> Material for the task
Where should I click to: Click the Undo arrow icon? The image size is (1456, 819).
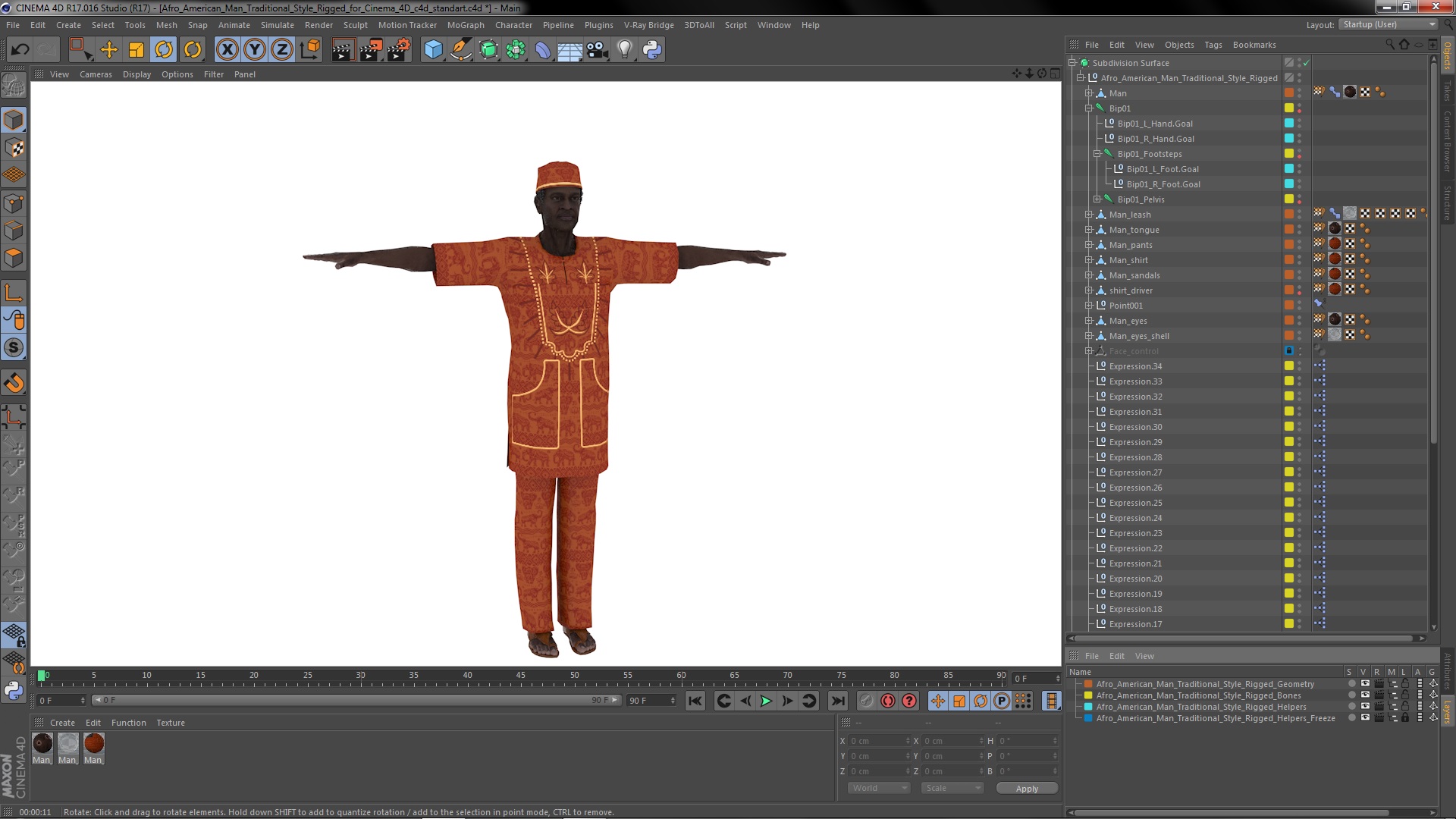point(20,50)
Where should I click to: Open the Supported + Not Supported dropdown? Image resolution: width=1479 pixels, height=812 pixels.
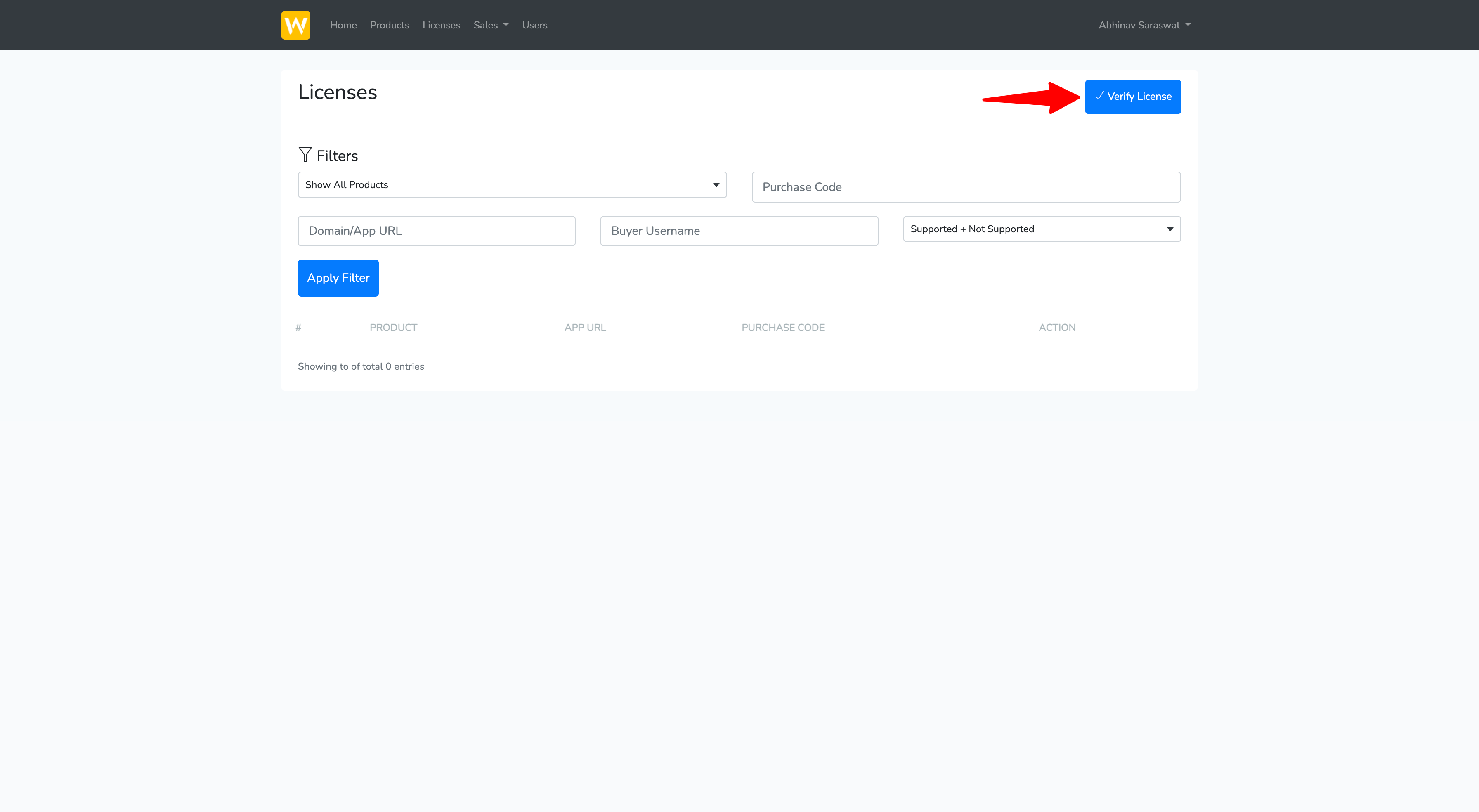(x=1041, y=229)
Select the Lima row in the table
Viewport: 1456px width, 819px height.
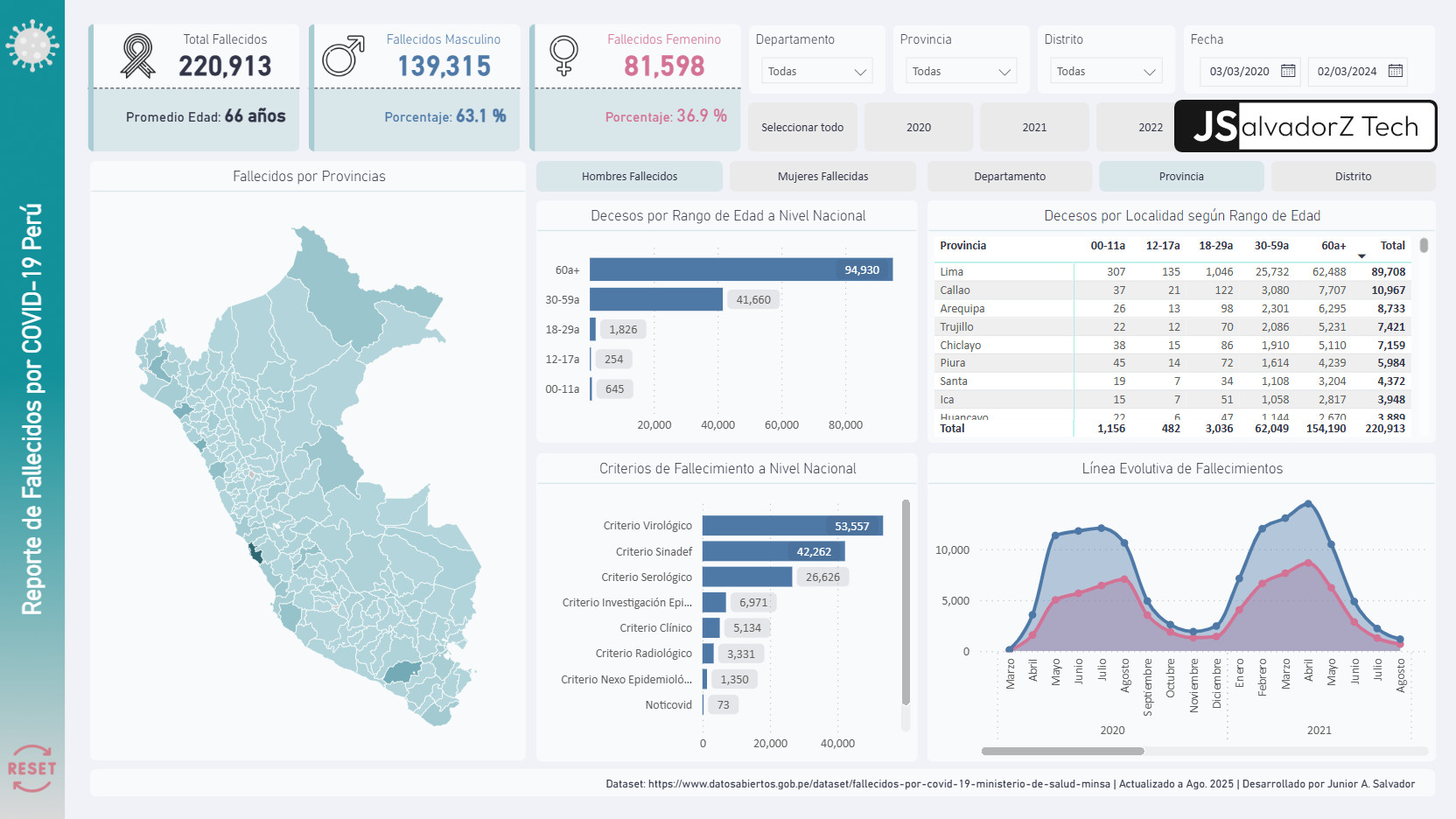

> The task
No pictures belong in the answer, only the lines from the top of the listing through the line containing "Select the Lima row in the table", repeated word for word.

> Solution below
Where should I click to: Click the Undo arrow icon? The image size is (1456, 819).
point(20,50)
Where should I click to: Open the Supported + Not Supported dropdown? Image resolution: width=1479 pixels, height=812 pixels.
(x=1041, y=229)
Select the Lima row in the table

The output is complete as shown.